Daily Economic Update
22.09.2025China: PBoC holds key lending rates steady. As widely anticipated, the People’s Bank of China (PBoC) left its benchmark lending rates steady for a fourth consecutive month today, keeping the one-year loan prime rate (LPR) at 3.0% and the five-year LPR – the benchmark for mortgage rates – at 3.5%. The decision follows last week’s decision to keep the seven-day reverse-repo rate on hold. Last week, China also reported weaker-than-expected activity indicators for August, with retail sales rising 3.4% y/y and industrial production up 5.2%, a sign that the economy is losing some momentum. The authorities are expected to implement modest monetary easing in Q4 to support its 5% annual growth target, including a likely cut to benchmark lending rates and the reserve requirement ratio.
Oil: Prices largely unchanged last week though attacks on Russian energy infrastructure escalate. Brent futures settled at $66.7/bbl on Friday, falling 0.5% w/w with continued Ukrainian strikes on Russian energy assets and the threat of further US and NATO sanctions on Russia failing to nudge prices higher. Indeed, Ukraine continued with its deliberate policy of targeting Russia’s revenue-generating assets on Thursday with drones launched at two refineries deep inside Russian territory; the Ukrainians would have been encouraged by a recent International Energy Agency report that noted the decline in Russia’s oil revenues in August to $13.5 billion, their lowest since the start of the war as discounts on crude and petroleum product exports widened (amid US secondary sanctions pressure on buyers of Russian oil, mainly India). Meanwhile, US President Trump called for renewed sanctions on Russian energy, reiterating the US’s readiness to implement these sanctions – but only if all NATO nations agree to stop buying Russian oil. He also urged the bloc to impose 50-100% secondary tariffs on Chinese imports to further curb Russia’s war efforts. The weekly EIA energy report leaned bullish, with commercial US crude and gasoline stocks dropping by 9.3 mb and 2.3 mb w/w, respectively, though a larger-than-expected build-up in diesel inventories weighed on sentiment. The oil market, with volatility largely subdued amid the lack of a strong catalyst to jolt prices, will likely continue to trade in a tight range, though the impact of continued OPEC+ supply increases on prices could begin to be felt over the next two quarters amid seasonally weak oil demand.
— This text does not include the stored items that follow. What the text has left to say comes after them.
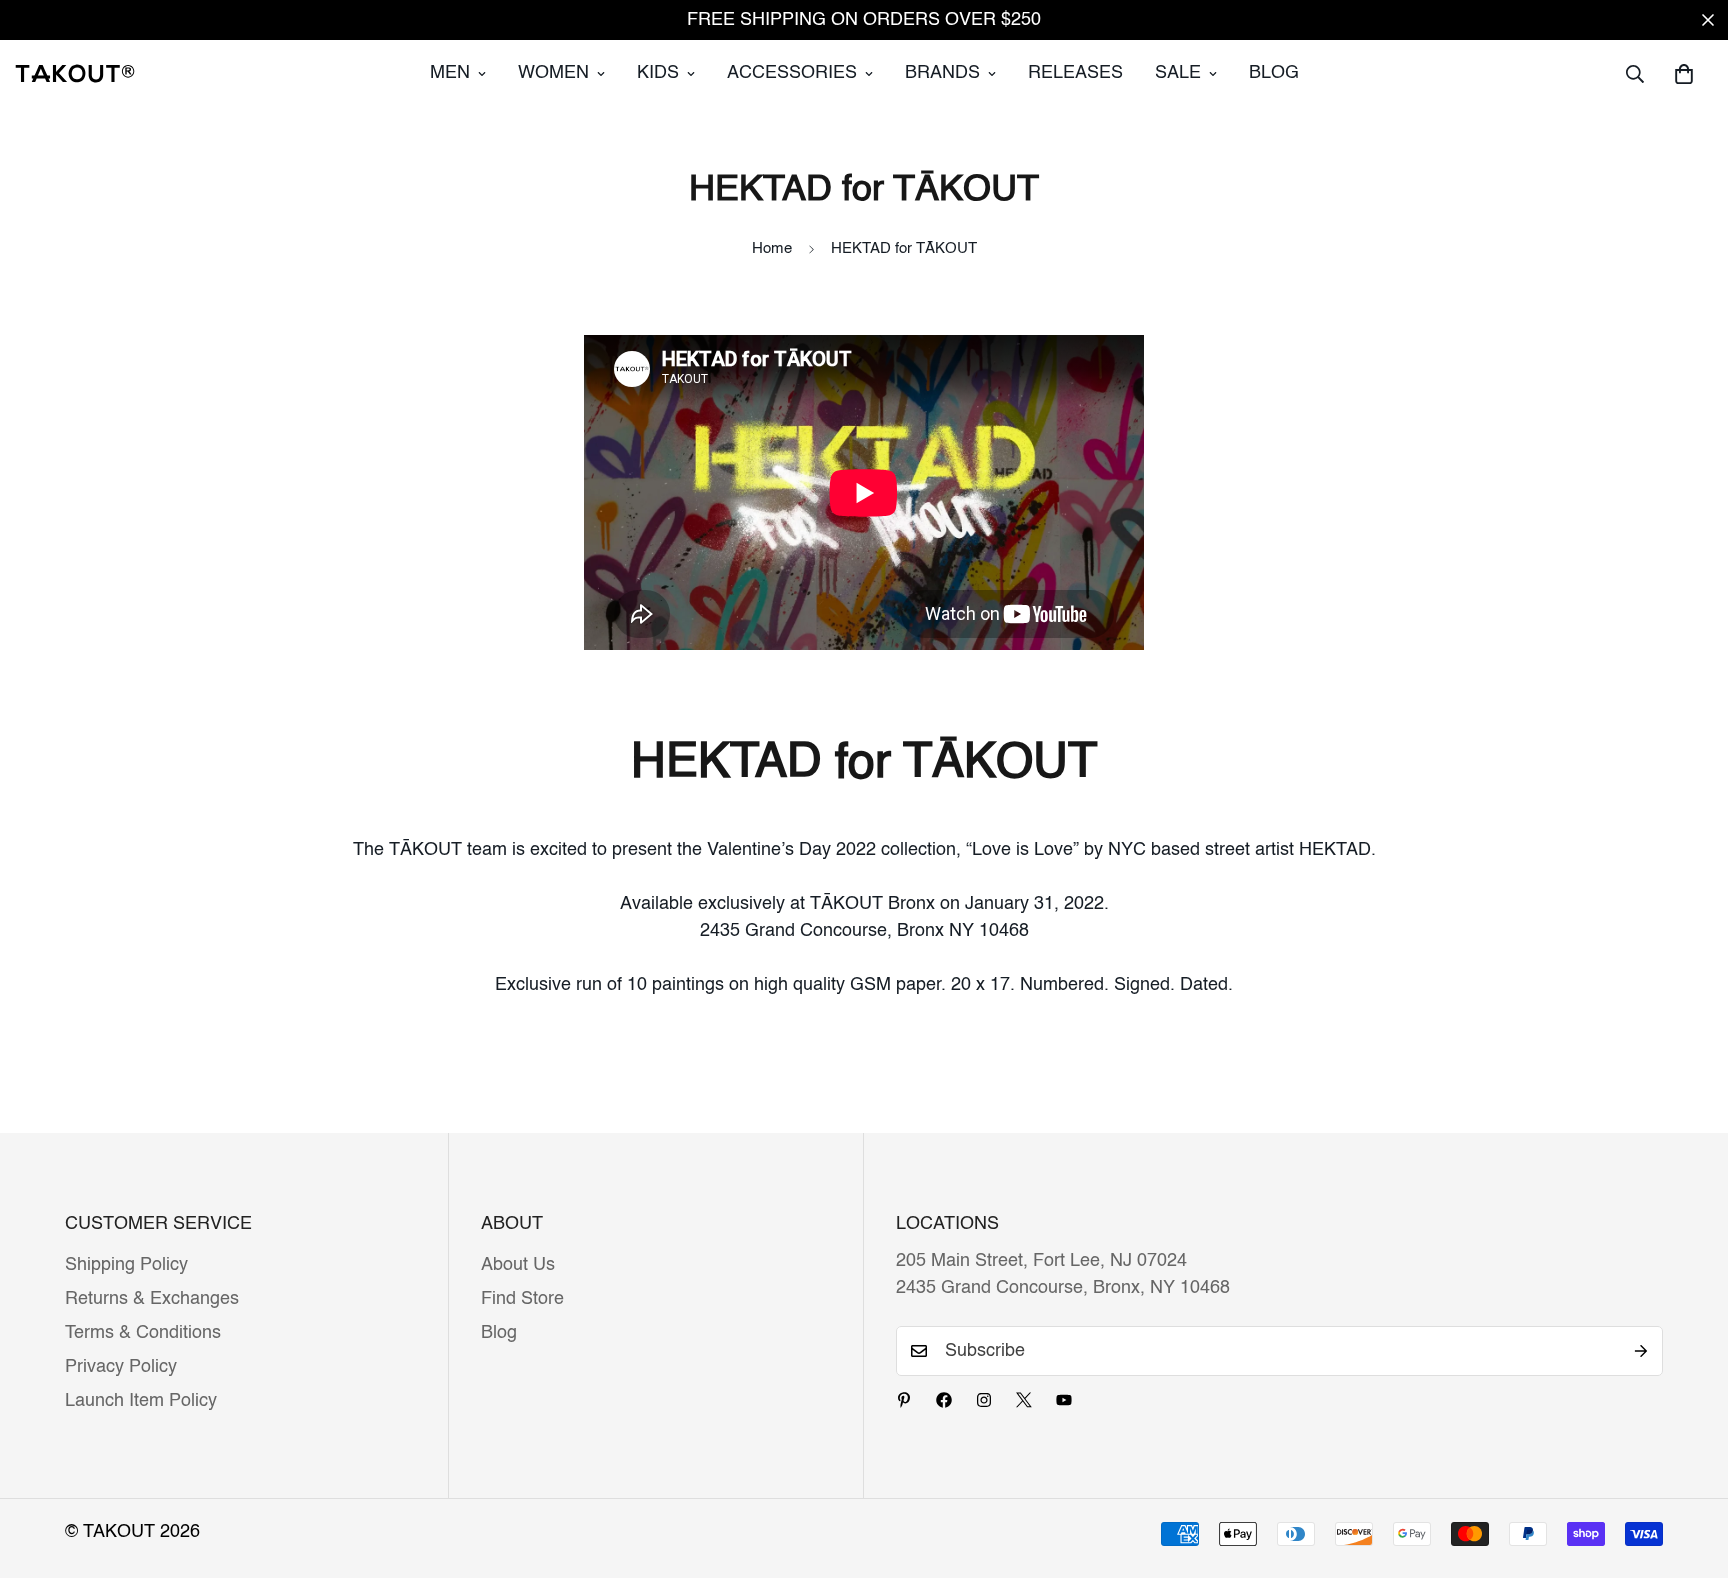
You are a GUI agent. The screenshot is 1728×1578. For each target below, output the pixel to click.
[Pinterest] (904, 1400)
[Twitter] (1024, 1400)
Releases (1075, 73)
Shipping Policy (126, 1265)
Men (450, 73)
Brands (942, 73)
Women (553, 73)
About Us (518, 1265)
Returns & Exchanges (152, 1299)
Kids (658, 73)
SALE (1178, 73)
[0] (1684, 74)
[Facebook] (944, 1400)
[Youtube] (1064, 1400)
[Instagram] (984, 1400)
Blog (1274, 73)
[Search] (1635, 74)
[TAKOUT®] (75, 73)
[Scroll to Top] (1689, 1469)
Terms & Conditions (143, 1333)
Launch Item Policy (141, 1401)
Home (772, 248)
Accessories (792, 73)
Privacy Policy (121, 1367)
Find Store (522, 1299)
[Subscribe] (1641, 1351)
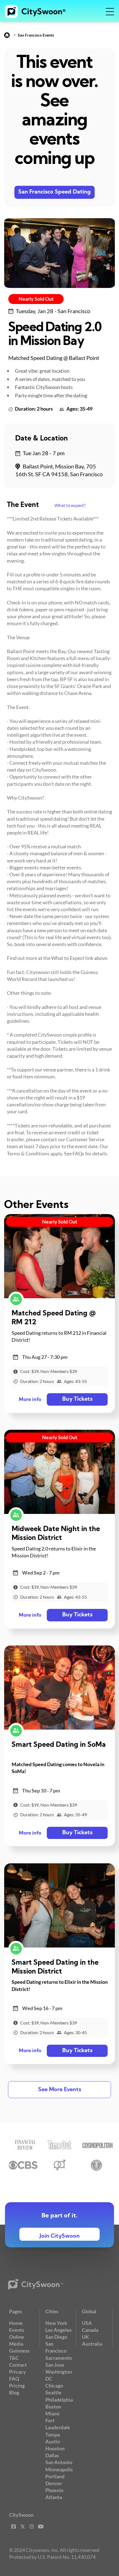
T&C (14, 2358)
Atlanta (53, 2497)
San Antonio (58, 2462)
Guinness (19, 2351)
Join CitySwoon (60, 2236)
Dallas (52, 2455)
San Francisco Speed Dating (54, 192)
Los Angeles (58, 2330)
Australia (92, 2344)
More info (30, 1399)
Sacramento (58, 2358)
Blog (14, 2392)
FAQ (14, 2379)
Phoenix (54, 2490)
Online (16, 2337)
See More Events (59, 2090)
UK (85, 2337)
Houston (54, 2448)
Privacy (17, 2372)
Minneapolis (59, 2469)
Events (16, 2330)
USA (87, 2323)
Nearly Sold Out (36, 299)
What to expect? (70, 505)
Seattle (53, 2392)
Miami (52, 2413)
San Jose (54, 2365)
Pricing (17, 2385)
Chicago (54, 2385)
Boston (53, 2407)
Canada (90, 2330)
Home (16, 2323)
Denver (53, 2483)
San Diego (56, 2337)
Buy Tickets (77, 1399)
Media (16, 2344)
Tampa (52, 2434)
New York (56, 2323)
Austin (52, 2441)
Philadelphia (59, 2400)
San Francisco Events (36, 35)
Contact (18, 2365)
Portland (54, 2476)
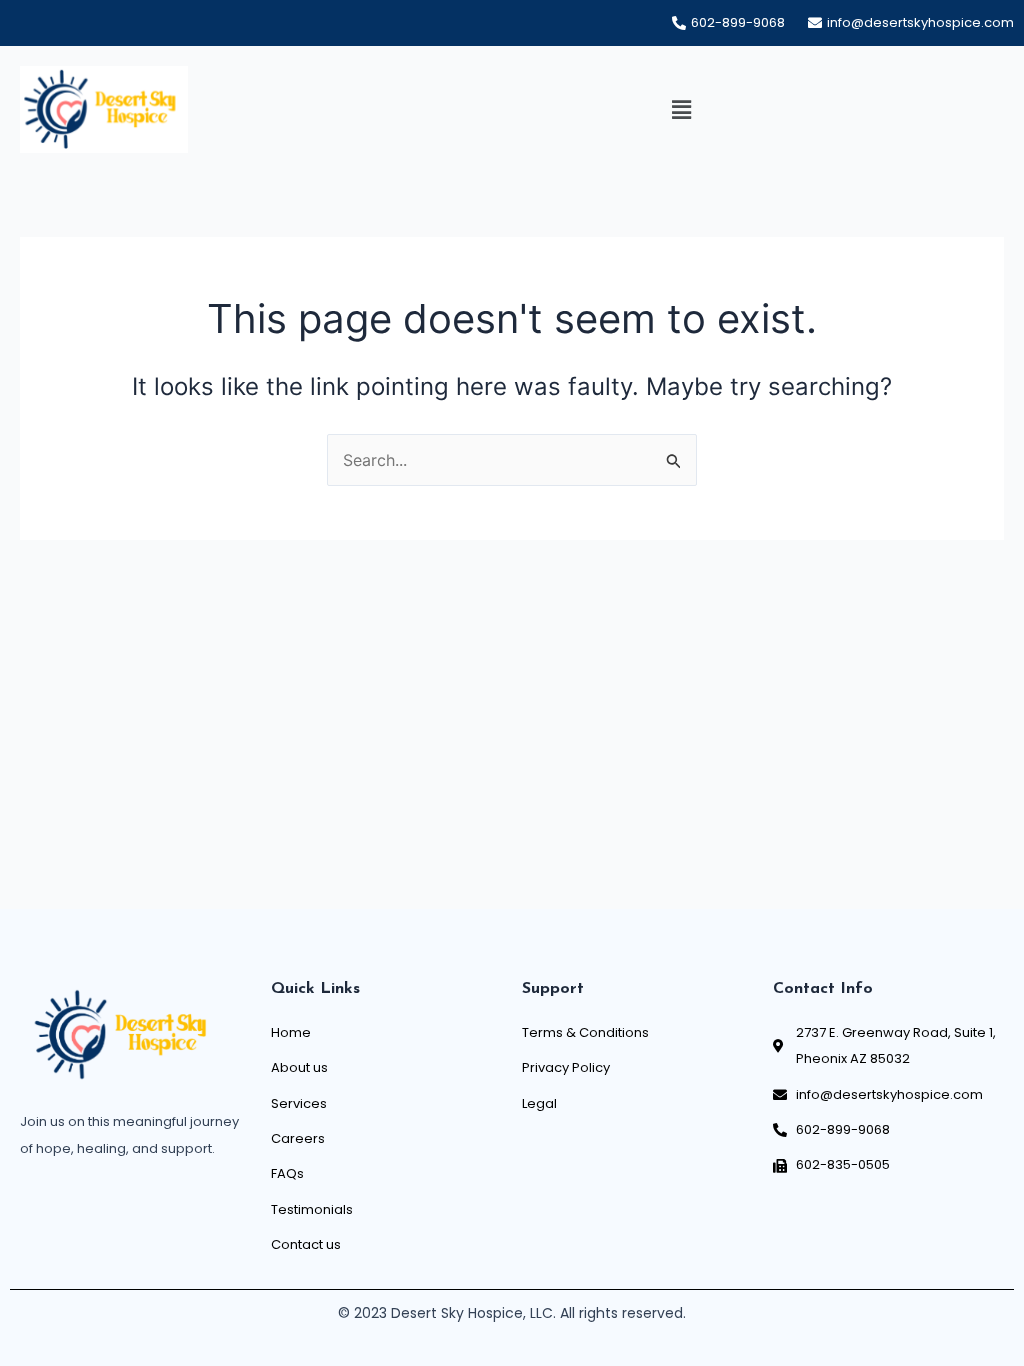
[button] (681, 109)
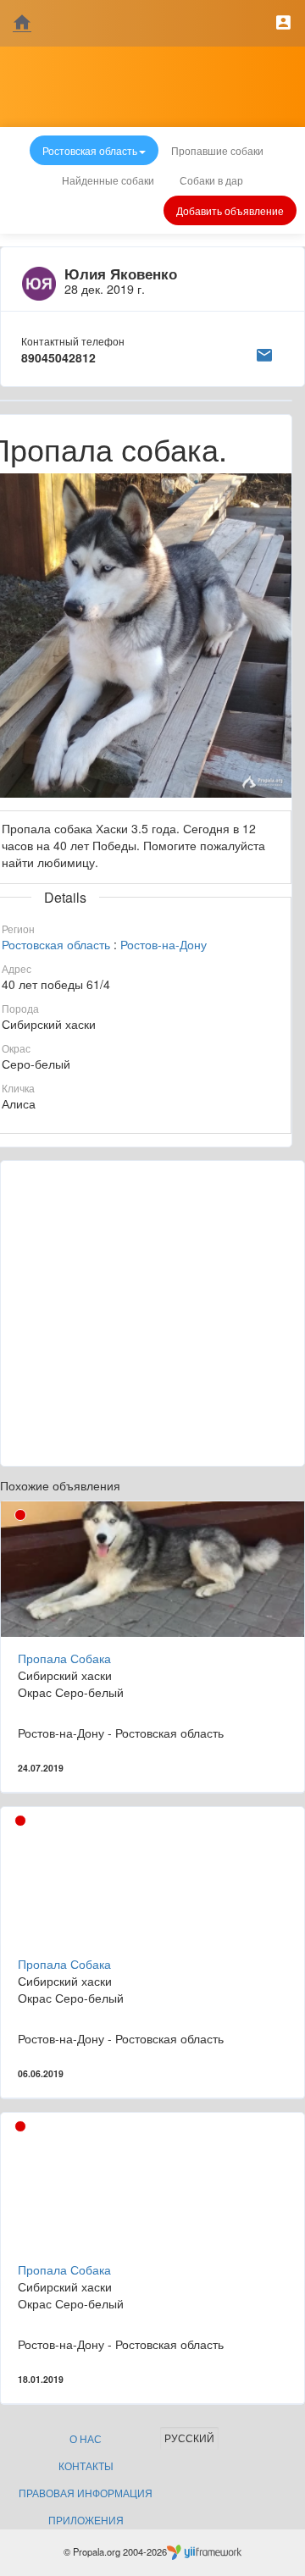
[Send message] (264, 352)
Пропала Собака (64, 1658)
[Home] (22, 23)
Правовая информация (85, 2492)
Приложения (86, 2519)
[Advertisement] (152, 1313)
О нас (85, 2438)
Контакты (86, 2465)
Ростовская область (56, 944)
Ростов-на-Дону (163, 944)
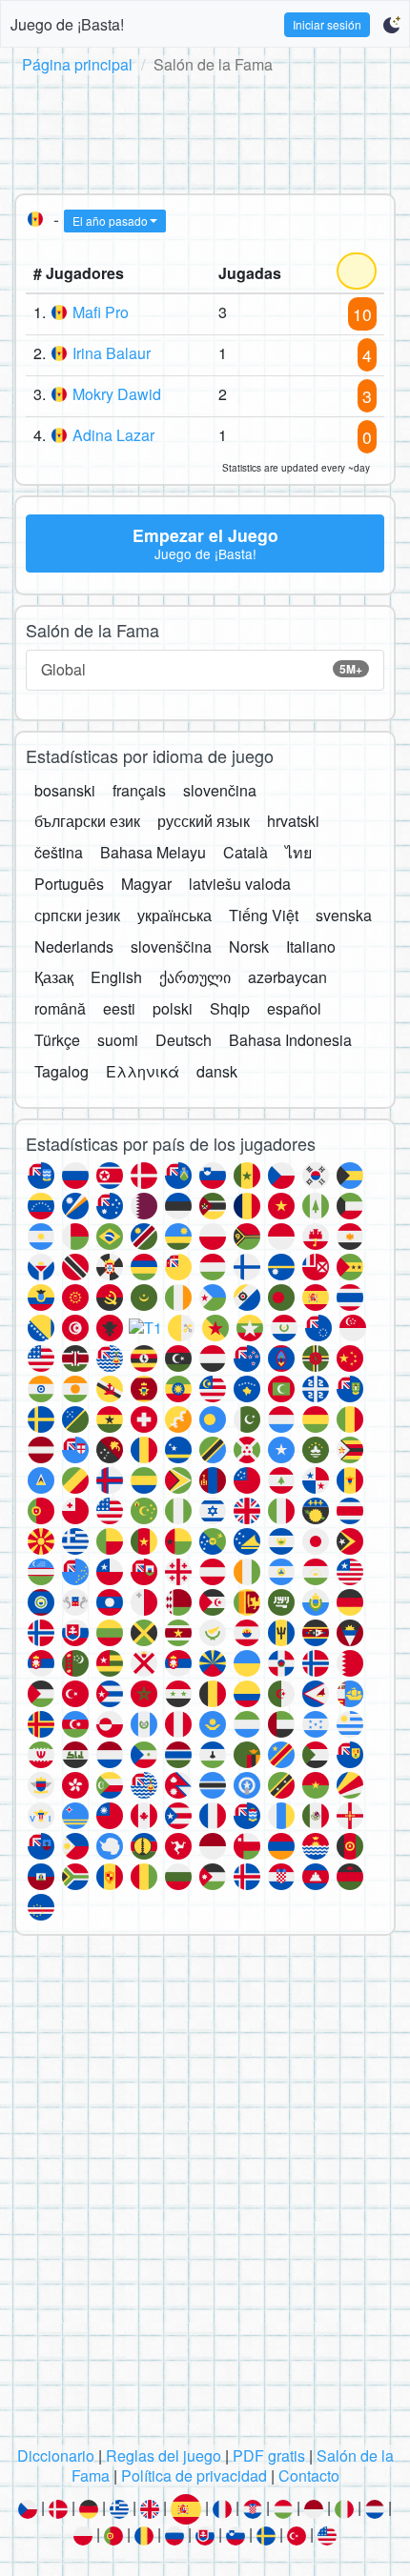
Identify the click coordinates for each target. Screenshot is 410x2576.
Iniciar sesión (327, 24)
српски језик (77, 915)
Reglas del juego (163, 2455)
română (60, 1008)
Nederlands (73, 946)
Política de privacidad (194, 2475)
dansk (216, 1071)
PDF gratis (269, 2455)
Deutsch (183, 1040)
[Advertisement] (205, 130)
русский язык (203, 821)
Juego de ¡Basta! (67, 24)
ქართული (195, 977)
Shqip (230, 1008)
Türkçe (57, 1040)
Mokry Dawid (116, 394)
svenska (344, 915)
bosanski (64, 790)
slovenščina (171, 946)
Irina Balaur (111, 353)
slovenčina (219, 790)
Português (69, 884)
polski (173, 1008)
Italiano (311, 946)
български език (87, 821)
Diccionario (55, 2455)
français (139, 790)
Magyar (146, 884)
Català (245, 852)
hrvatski (293, 821)
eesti (119, 1008)
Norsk (249, 946)
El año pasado (110, 220)
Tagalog (61, 1071)
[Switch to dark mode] (391, 25)
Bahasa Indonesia (290, 1040)
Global (201, 669)
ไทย (298, 852)
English (116, 977)
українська (174, 915)
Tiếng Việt (263, 915)
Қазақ (53, 977)
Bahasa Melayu (153, 852)
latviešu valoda (240, 884)
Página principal (77, 64)
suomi (117, 1040)
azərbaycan (287, 977)
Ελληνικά (142, 1071)
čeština (58, 852)
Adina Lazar (113, 435)
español (294, 1008)
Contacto (308, 2475)
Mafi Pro (100, 312)
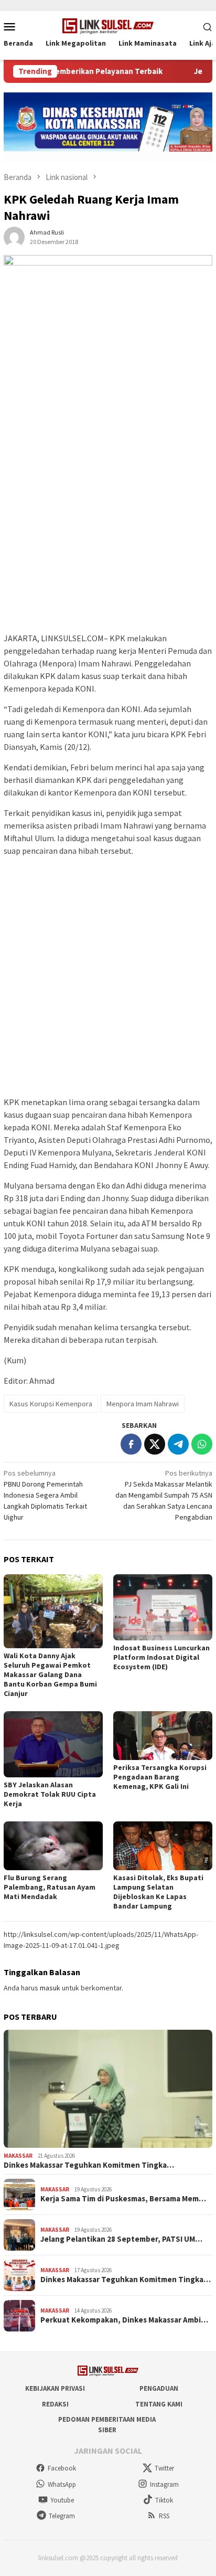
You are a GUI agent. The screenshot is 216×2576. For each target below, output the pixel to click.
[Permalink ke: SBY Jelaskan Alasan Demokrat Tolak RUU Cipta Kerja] (53, 1744)
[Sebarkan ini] (131, 1444)
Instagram (164, 2484)
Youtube (62, 2500)
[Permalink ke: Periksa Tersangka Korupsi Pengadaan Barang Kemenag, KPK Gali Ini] (162, 1735)
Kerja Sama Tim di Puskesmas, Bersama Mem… (123, 2198)
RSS (164, 2515)
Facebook (62, 2468)
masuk (50, 1987)
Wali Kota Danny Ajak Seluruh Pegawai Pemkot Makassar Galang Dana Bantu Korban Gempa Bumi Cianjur (50, 1674)
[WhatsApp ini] (201, 1444)
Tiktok (164, 2500)
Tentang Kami (158, 2404)
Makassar (18, 2155)
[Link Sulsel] (108, 25)
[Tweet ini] (154, 1444)
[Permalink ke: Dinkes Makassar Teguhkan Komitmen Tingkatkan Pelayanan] (108, 2089)
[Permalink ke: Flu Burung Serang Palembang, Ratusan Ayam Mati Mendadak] (53, 1845)
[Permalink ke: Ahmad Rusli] (14, 236)
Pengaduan (158, 2388)
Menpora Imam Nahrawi (142, 1403)
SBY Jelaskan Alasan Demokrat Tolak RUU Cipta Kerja (50, 1794)
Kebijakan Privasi (55, 2388)
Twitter (164, 2468)
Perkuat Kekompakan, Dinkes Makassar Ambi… (124, 2320)
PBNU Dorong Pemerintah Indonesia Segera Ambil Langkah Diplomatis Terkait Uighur (45, 1495)
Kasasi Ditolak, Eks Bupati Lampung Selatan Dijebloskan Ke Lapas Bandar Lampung (158, 1892)
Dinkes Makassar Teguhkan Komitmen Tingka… (89, 2165)
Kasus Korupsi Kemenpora (50, 1403)
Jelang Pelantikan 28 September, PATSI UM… (121, 2239)
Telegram (62, 2515)
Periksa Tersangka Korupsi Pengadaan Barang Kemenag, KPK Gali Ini (160, 1777)
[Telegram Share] (178, 1444)
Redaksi (55, 2404)
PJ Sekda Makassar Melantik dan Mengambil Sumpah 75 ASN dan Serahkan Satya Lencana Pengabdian (163, 1495)
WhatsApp (62, 2484)
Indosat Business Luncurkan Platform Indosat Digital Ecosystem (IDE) (161, 1657)
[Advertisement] (108, 518)
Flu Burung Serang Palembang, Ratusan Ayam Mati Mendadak (49, 1887)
Global: US PCE inflation and global flash PMIs for September key data releases this week. In the US, Fed Chair Powell will deliver a speech on the economic outlook on Tuesday. In terms of data releases, PCE inflation for August will be out on Friday and expectations are for an easing core rate to 0.2% m/m from 0.3% in July. On Tuesday, the S&P Global Flash September PMIs will be released, and the street projects a slowing expansion across manufacturing (to 51.6 from August’s 53) and services (to 53 from 54.5). The final Q2 GDP growth print will also be released on Thursday, confirming or not the latest estimate of 3.3% (annualized) growth. In the Eurozone, flash PMIs for September are due on Tuesday with expectations for the composite and manufacturing PMIs to inch up to 51.1 and 50.8, respectively, (from 51 and 50.7) and the services one remaining steady at 50.5. In the UK, flash September PMIs (due on Tuesday) are expected to show continued contraction in manufacturing (47.2 from 47 in August) and moderating growth in services (53.6 from 54.2). Finally in Japan, September’s flash PMIs are due on Wednesday with the manufacturing measure expected to improve to 50.2 from 49.7 in August. Meanwhile, Tokyo’s September inflation is due on Friday with consensus projecting that core CPI will increase 2.8% y/y from 2.5% in August.